Selenium + WebDriver (Chrome) + Python | Building environment for scraping

Background

What I wanted to do and the first situation

I want to scrape a web page (html after js expansion).

Survey started

I was thinking of scraping with curl or php, I was in trouble to understand that curl did not pick up the source after js.
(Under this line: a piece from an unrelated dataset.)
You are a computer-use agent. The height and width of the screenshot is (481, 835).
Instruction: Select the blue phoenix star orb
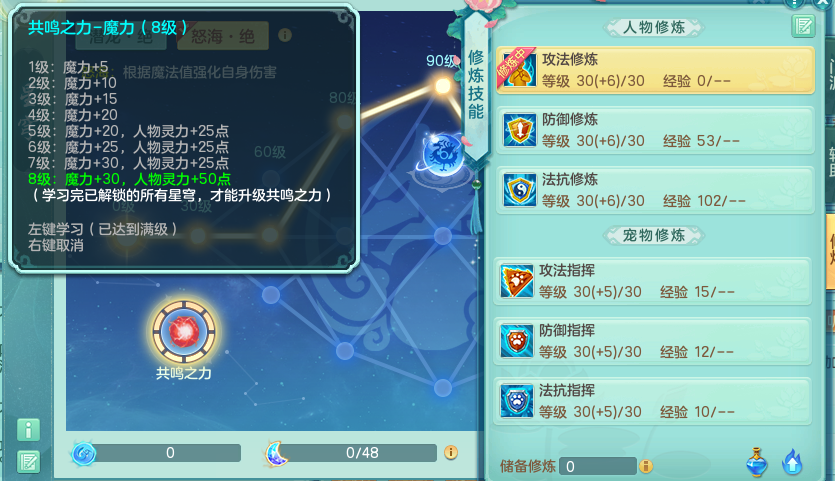coord(444,154)
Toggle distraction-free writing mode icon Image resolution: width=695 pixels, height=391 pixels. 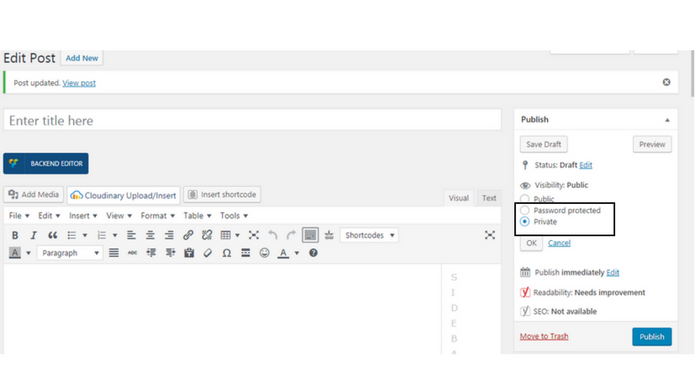(489, 235)

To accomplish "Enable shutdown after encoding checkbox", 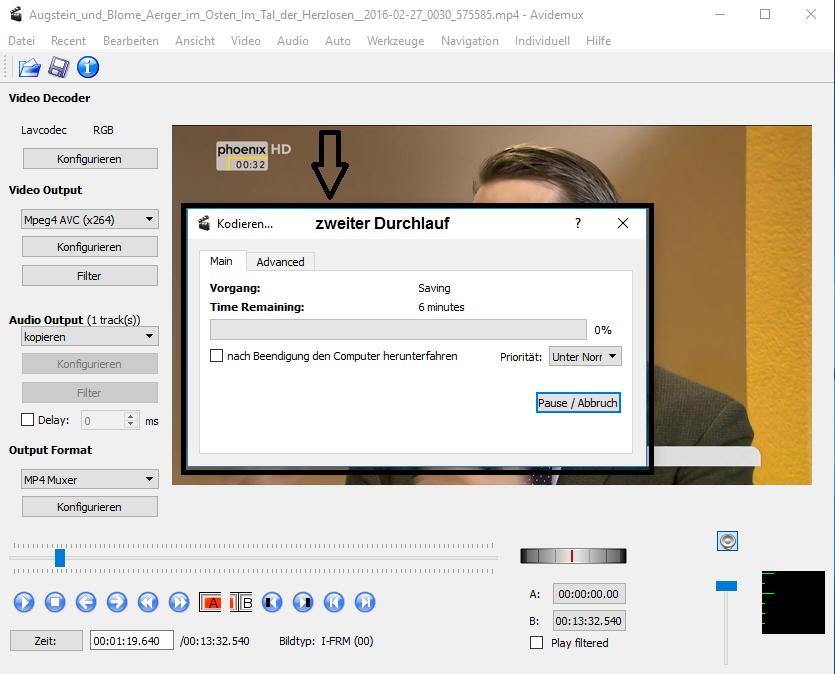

After investigating there, the following two are candidates.

phantomjs

There was a lot of information and I felt that it was effective as it was, but I found that development ended in June 2018 and support ended.

Selenium + WebDriver

When I looked it up, there was a lot of information and many new articles, so I decided to try it with Selenium for the time being.

Environmental preparation

Things necessary

python
pip
chromedriver
selenium

Since I am using a Mac and Python is included as standard, I will omit the installation of Python.

install pip

$ curl -kL https://bootstrap.pypa.io/get-pip.py | python

Execution result

$ curl -kL https://bootstrap.pypa.io/get-pip.py | python
  % Total    % Received % Xferd  Average Speed   Time    Time     Time  Current
                                 Dload  Upload   Total   Spent    Left  Speed
100 1841k  100 1841k    0     0  4630k      0 --:--:-- --:--:-- --:--:-- 4649k
DEPRECATION: Python 2.7 reached the end of its life on January 1st, 2020. Please upgrade your Python as Python 2.7 is no longer maintained. pip 21.0 will drop support for Python 2.7 in January 2021. More details about Python 2 support in pip can be found at https://pip.pypa.io/en/latest/development/release-process/#python-2-support pip 21.0 will remove support for this functionality.
Defaulting to user installation because normal site-packages is not writeable
Collecting pip
  Downloading pip-20.2.3-py2.py3-none-any.whl (1.5 MB)
     |████████████████████████████████| 1.5 MB 4.0 MB/s 
Collecting wheel
  Downloading wheel-0.35.1-py2.py3-none-any.whl (33 kB)
Installing collected packages: pip, wheel
  WARNING: The scripts pip, pip2 and pip2.7 are installed in '/Users/xxx/Library/Python/2.7/bin' which is not on PATH.
  Consider adding this directory to PATH or, if you prefer to suppress this warning, use --no-warn-script-location.
  WARNING: The script wheel is installed in '/Users/xxx/Library/Python/2.7/bin' which is not on PATH.
  Consider adding this directory to PATH or, if you prefer to suppress this warning, use --no-warn-script-location.
Successfully installed pip-20.2.3 wheel-0.35.1

There is a message to pass the path, so pass the path

$ export PATH="$HOME/Library/Python/2.7/bin:$PATH"
$ echo 'export PATH="$HOME/Library/Python/2.7/bin:$PATH"' >> ~/.bash_profile

Check if the pass is passed

$ echo $PATH
/Users/xxx/Library/Python/2.7/bin:/usr/local/bin:/usr/bin:/bin:/usr/sbin:/sbin

$ cat ~/.bash_profile
export PATH="$HOME/Library/Python/2.7/bin:$PATH"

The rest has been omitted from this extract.